This is pretty annoying. I want to just trigger an event in javascript. I need to pass the event object into the parameters as usual and an additional custom parameter.
You may create custom events http://jsfiddle.net/9eW6M/
HTML
<a href="#" id="button">click me</a>
JS
var button = document.getElementById("button");
button.addEventListener("custom-event", function(e) {
console.log("custom-event", e.detail);
});
button.addEventListener("click", function(e) {
var event = new CustomEvent("custom-event", {'detail': {
custom_info: 10,
custom_property: 20
}});
this.dispatchEvent(event);
});
Output after click on the link:
custom-event Object {custom_info: 10, custom_property: 20}
More information could be found here.
To create a simple event, use the Event
constructor.
var event = document.createEvent('MyEvent');
However, if you want to pass data along with the event use the CustomEvent
constructor instead.
var event = CustomEvent('MyEvent', { 'detail': 'Wow, my very own Event!' });
You can then raise the event with targetElement.dispatchEvent
.
var elem =document.getElementById('myElement');
elem.dispatchEvent(event);
elem.addEventListener('MyEvent', function (e) { console.log(e.detail); }, false);
You have to use the document.createEvent
function.
// Create the event.
var event = document.createEvent('Event');
// Define that the event name is 'build'.
event.initEvent('MyEvent', true, true);
//Any Element can dispatch the event
elem.dispatchEvent(event);
Note that this method is deprecated and should only be used for compatibility purposes.

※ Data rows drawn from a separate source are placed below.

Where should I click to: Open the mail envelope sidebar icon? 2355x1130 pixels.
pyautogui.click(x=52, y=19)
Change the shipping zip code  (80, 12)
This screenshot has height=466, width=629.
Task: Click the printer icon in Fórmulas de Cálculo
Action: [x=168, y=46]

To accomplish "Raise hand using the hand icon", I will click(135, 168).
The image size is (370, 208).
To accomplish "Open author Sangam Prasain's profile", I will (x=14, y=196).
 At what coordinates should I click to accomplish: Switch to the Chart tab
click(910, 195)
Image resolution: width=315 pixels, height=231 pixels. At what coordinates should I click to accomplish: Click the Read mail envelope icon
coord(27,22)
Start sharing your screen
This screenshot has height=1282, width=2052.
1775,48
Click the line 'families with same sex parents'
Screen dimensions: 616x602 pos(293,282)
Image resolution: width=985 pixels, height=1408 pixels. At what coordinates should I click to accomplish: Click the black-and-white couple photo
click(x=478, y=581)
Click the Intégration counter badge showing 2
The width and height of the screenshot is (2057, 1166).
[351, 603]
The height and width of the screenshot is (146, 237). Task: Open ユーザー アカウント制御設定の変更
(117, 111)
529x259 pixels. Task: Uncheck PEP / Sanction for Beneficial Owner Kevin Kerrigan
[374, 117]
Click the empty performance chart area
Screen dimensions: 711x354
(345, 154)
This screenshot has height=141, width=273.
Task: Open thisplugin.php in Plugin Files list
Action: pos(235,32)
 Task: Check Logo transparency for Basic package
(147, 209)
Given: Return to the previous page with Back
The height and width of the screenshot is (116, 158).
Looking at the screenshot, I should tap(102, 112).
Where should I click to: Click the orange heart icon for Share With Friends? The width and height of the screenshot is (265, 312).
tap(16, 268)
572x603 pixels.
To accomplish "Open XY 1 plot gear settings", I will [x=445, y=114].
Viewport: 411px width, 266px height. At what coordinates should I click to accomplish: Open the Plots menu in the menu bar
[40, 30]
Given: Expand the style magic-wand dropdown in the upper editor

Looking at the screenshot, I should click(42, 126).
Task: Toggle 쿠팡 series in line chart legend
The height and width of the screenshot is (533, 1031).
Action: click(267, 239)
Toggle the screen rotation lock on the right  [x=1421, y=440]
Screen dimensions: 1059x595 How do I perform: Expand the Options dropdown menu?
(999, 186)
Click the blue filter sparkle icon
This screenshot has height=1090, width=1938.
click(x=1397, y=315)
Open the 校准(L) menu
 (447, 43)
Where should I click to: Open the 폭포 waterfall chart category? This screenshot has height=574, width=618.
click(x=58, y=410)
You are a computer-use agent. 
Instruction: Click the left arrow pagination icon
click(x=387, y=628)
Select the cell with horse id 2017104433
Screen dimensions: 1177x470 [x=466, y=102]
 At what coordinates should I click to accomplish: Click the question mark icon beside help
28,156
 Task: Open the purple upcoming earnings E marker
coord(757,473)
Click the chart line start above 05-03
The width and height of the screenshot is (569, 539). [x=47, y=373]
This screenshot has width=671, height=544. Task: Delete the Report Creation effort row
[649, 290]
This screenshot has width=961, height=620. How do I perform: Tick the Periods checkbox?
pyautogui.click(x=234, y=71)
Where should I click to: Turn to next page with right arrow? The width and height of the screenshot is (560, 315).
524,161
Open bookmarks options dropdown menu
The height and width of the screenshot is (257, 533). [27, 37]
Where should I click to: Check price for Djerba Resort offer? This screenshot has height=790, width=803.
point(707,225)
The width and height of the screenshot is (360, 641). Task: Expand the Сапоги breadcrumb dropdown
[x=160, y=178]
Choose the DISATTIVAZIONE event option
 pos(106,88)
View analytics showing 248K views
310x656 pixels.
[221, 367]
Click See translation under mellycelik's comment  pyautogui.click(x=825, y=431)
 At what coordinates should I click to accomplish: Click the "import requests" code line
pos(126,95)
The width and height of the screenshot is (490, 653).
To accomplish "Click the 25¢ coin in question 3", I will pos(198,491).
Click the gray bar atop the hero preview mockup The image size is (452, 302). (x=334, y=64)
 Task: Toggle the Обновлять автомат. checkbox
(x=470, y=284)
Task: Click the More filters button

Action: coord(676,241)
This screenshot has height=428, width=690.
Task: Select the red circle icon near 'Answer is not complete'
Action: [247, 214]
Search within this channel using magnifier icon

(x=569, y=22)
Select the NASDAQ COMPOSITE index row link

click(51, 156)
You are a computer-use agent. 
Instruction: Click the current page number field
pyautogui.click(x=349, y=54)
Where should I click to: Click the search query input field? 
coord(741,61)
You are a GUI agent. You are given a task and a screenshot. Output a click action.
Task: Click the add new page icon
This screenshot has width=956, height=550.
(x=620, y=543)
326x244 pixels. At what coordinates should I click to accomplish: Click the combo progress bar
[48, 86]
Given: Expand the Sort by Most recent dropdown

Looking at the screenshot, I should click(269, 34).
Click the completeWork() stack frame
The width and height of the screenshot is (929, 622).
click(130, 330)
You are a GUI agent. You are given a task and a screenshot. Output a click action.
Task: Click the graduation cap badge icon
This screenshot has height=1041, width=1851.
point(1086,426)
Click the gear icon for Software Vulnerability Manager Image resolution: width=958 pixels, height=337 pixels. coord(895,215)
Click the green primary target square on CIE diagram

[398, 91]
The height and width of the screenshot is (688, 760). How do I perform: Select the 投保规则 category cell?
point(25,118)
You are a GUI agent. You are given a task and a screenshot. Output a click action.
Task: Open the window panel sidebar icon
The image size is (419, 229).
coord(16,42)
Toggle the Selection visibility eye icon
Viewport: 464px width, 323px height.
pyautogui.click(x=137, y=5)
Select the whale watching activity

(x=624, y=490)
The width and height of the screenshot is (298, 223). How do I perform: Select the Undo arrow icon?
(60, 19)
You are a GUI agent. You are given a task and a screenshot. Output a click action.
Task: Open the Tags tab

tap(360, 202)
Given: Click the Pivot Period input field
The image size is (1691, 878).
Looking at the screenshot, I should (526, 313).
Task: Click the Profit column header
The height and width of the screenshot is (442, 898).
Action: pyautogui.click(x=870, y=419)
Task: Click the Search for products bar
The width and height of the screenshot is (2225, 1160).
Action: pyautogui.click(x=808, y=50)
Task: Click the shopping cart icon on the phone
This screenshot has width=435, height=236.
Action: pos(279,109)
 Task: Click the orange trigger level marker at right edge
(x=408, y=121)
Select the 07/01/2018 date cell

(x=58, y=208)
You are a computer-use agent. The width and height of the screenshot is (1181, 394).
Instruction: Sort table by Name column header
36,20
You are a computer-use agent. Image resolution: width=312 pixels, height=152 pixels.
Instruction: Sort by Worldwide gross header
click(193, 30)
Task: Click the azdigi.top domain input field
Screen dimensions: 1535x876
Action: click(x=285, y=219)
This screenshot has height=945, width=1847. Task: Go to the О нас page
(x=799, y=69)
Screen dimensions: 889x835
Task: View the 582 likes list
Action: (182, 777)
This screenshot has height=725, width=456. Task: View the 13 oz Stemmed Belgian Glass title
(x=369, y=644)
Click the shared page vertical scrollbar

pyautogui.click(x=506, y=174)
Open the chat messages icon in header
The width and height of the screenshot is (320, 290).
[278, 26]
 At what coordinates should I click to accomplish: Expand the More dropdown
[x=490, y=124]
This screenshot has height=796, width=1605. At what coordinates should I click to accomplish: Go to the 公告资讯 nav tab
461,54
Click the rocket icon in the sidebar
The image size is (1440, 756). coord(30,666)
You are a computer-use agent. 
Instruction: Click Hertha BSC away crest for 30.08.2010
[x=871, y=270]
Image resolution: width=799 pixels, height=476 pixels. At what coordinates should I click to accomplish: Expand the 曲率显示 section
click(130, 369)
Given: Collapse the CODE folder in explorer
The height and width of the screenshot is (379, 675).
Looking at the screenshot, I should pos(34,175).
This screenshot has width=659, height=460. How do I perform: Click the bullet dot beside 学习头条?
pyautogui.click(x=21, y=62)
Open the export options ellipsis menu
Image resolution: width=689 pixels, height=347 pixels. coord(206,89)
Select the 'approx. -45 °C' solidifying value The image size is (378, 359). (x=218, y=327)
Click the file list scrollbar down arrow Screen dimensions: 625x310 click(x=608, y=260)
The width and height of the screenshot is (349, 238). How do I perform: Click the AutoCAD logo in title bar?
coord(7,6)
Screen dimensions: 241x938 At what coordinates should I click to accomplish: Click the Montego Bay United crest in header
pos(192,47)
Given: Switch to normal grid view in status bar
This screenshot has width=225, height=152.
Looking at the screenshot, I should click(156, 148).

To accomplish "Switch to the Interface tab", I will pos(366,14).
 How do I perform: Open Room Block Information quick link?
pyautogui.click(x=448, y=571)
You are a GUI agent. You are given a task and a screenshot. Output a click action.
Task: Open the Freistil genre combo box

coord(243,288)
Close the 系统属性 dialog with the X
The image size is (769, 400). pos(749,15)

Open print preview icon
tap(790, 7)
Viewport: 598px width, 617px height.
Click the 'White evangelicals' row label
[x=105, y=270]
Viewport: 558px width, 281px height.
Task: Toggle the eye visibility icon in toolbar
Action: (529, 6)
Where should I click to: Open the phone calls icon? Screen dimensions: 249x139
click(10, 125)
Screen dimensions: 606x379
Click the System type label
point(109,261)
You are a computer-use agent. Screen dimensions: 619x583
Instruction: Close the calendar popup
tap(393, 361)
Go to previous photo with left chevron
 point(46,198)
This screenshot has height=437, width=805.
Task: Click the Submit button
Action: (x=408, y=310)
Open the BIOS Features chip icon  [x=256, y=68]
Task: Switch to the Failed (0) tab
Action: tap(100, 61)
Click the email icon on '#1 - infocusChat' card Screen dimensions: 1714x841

More help : https://developer.mozilla.org/en-US/docs/Web/Guide/DOM/Events/Creating_and_triggering_events: MDN: Creating_and_triggering_events
the event object and an additional custom parameter
That's impossible with the native DOM methods. Handlers are called with only one argument, which is the event object. So if there is any data you need to pass along, you need to make it a (custom) property of your event object. You might use the DOM4 CustomEvent constructor for that (see the MDN docs for a cross-browser shim).
Then use dispatchEvent as you would normally with (custom or native) script-triggered events. For IE below 9, you seem to need to use fireEvent.